The research by Ms. Dafny, Mr. Gruber and Mr. Ody, to be published by the National Bureau of Economic Research next week, concludes that premiums on the exchanges are 11 percent higher than they would be if all the health insurance companies that sell policies in each state had participated in the new markets for health plans.

More competition not only would lower premiums, but would also save governments money. The federal government alone would spend $1.7 billion less in subsidies to low- and middle-income Americans buying policies on the health care insurance exchanges.

“Half of the population in the states with health exchanges facilitated by the federal government is served by three insurers or fewer,” Ms. Dafny said. “To have competition on the exchanges you need competitors.”

The findings are somewhat perplexing, though. By law, 80 to 85 percent of premiums must be devoted to medical spending. Insurers don’t have particularly large profit margins. They have no great incentive to charge customers through the nose.
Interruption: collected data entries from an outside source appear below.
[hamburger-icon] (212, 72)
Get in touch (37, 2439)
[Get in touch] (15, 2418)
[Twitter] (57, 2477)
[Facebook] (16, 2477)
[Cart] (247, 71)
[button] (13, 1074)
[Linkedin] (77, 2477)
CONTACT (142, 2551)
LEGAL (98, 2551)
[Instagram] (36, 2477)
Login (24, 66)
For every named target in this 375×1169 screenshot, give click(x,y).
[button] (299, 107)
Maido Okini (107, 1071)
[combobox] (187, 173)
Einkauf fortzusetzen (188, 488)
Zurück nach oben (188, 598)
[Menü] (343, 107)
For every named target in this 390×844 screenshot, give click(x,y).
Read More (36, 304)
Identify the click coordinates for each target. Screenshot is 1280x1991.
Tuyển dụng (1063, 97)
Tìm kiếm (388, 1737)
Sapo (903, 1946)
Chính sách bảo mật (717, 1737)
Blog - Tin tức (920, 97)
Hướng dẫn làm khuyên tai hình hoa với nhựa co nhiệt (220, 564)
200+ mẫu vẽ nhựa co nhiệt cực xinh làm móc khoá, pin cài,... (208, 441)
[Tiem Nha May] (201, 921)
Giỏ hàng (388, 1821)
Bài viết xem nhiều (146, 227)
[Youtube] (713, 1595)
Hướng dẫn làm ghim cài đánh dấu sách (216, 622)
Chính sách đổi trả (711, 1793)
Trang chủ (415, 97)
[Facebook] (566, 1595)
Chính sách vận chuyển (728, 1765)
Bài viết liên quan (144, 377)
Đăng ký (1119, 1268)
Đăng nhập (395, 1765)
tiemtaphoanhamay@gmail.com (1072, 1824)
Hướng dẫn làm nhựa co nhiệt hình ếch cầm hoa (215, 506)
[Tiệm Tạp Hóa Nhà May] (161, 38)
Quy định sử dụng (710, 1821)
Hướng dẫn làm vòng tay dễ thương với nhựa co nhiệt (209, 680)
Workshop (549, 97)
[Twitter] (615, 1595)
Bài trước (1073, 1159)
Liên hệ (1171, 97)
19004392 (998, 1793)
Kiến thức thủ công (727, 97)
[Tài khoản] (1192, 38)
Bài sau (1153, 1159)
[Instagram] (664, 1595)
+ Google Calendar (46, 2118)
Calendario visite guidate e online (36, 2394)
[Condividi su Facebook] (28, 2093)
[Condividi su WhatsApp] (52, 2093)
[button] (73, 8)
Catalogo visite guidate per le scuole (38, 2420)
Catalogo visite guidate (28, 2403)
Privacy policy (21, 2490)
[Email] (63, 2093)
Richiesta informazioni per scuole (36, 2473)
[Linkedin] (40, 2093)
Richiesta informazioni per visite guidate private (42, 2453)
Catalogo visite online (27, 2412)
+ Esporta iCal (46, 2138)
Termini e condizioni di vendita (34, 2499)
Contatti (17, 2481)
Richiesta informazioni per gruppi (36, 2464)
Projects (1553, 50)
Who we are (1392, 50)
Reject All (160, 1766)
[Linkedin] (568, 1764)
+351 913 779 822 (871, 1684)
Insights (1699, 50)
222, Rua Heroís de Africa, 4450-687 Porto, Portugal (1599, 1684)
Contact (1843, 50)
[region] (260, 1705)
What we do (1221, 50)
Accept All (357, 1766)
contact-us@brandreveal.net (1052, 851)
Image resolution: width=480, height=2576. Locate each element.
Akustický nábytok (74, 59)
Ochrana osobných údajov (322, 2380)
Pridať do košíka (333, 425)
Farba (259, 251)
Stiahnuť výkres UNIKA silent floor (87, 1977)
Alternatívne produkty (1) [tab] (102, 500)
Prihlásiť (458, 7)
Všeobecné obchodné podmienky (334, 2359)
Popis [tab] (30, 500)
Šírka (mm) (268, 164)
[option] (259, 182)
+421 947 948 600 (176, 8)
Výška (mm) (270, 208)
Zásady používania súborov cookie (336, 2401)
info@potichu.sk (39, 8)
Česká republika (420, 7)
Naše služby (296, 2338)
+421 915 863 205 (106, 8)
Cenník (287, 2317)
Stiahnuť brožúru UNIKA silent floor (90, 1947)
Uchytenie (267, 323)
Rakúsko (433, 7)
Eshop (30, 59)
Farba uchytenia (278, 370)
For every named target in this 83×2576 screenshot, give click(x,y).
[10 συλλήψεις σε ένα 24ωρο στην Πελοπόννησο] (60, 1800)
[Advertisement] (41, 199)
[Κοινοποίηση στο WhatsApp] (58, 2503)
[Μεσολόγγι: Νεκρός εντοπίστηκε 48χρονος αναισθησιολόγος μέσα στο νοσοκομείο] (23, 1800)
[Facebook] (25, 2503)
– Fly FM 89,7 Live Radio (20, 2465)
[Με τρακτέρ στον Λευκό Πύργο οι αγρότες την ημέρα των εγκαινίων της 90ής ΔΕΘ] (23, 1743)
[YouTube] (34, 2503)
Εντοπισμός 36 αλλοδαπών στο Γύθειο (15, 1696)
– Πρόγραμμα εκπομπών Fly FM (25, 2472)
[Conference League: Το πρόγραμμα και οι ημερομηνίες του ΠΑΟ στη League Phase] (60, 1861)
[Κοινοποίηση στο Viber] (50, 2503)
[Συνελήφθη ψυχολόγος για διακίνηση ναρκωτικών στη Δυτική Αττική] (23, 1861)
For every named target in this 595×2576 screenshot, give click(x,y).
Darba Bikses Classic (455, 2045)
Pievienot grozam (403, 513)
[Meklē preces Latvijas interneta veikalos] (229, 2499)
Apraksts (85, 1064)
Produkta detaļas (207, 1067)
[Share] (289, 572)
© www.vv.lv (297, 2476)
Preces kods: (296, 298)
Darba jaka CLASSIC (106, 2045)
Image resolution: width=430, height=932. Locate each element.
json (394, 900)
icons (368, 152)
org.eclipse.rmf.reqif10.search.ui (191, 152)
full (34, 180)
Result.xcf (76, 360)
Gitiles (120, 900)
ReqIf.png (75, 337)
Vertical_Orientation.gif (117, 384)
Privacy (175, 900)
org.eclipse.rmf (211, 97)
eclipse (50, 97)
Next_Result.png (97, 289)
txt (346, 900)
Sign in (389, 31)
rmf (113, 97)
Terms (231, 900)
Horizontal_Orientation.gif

Still, as Ms. Dafny explains, in markets where there are few insurers competing for business, premiums could rise simply because insurers wouldn’t drive as hard a bargain with hospitals to reduce costs. They could raise premiums to meet hospitals’ demands, without losing customers to the competition.

Albany is unusual in another respect: It has only one hospital. In 2011, the Federal Trade Commission allowed the merger of Phoebe-Putney Health System and Palmyra Park Hospital, creating a local monopoly.

“A concentrated provider market may be a factor underlying the high premiums,” Ms. Dafny noted.